Text provided -

* Start *

Pontevico, 28 December 2022

Looking at a map and/or satellite images, an average person might reasonably assume that the main tourist attraction of Pontevico (in the province of Brescia) is the large castle built in the 11th century on the banks of the River Oglio.

The castle is indeed large, but it has been «restored» in such a way that it now resembles an enormous modern architectural forgery. From an aesthetic point of view, I would never have managed to classify it as an ancient fortification.

Naturally, I was curious to see the condition of the interiors — but I changed my mind instantly upon reaching the gate… For some mysterious reason…

My daily life already supplies me with a sufficient number of unusual characters, so I prefer to search for curiosities and oddities in slightly less extreme locations. For example, the Town Hall… For a municipality of just over seven thousand inhabitants, it might seem somewhat oversized — but at least it is not ugly.

The largest square in Pontevico is not unattractive, yet it has effectively been transformed into a vast car park. I suddenly realised that I had become completely unaccustomed to scenes of this kind. In a large city, this space would have been turned into a park or leisure area years ago. But real life is often more complex than the radiant fantasies of environmental idealists: those who live and/or work in a small town cannot yet do without a private car. And cars must be parked somewhere. I hope the administrators of large cities that attract commuters from outside remember this as well.

* End *

Raw data -
* Start *

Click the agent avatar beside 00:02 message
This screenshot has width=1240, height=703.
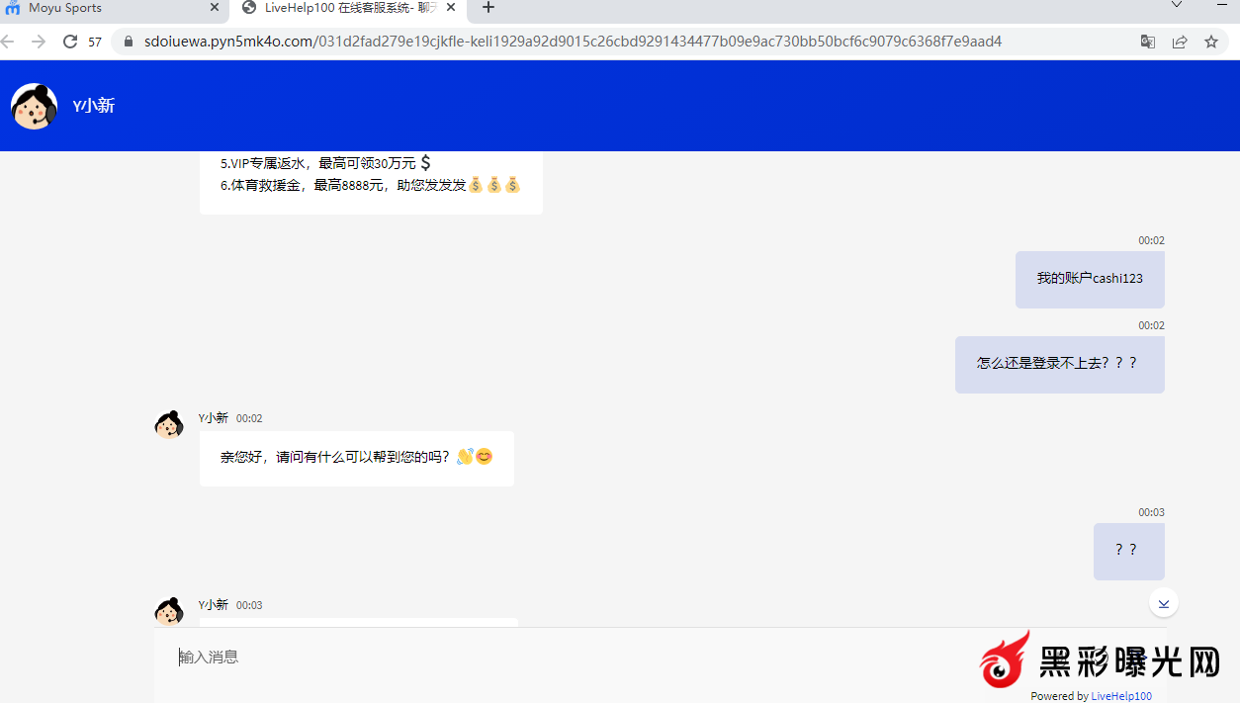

* End *

Set of tasks -
1 > Translate this sentence from the text about Pontevico into Spanish: "The largest square in Pontevico is not unattractive, yet it has effectively been transformed into a vast car park."
2 > Reproduce a passage of the text about Pontevico word for word. Begin at the words "Pontevico, 28 December" and stop after "to classify it as an ancient fortification.".

Solutions by task -
1 > La plaza más grande de Pontevico no carece de atractivo, pero en la práctica se ha transformado en un enorme aparcamiento.

2 >
Pontevico, 28 December 2022

Looking at a map and/or satellite images, an average person might reasonably assume that the main tourist attraction of Pontevico (in the province of Brescia) is the large castle built in the 11th century on the banks of the River Oglio.

The castle is indeed large, but it has been «restored» in such a way that it now resembles an enormous modern architectural forgery. From an aesthetic point of view, I would never have managed to classify it as an ancient fortification.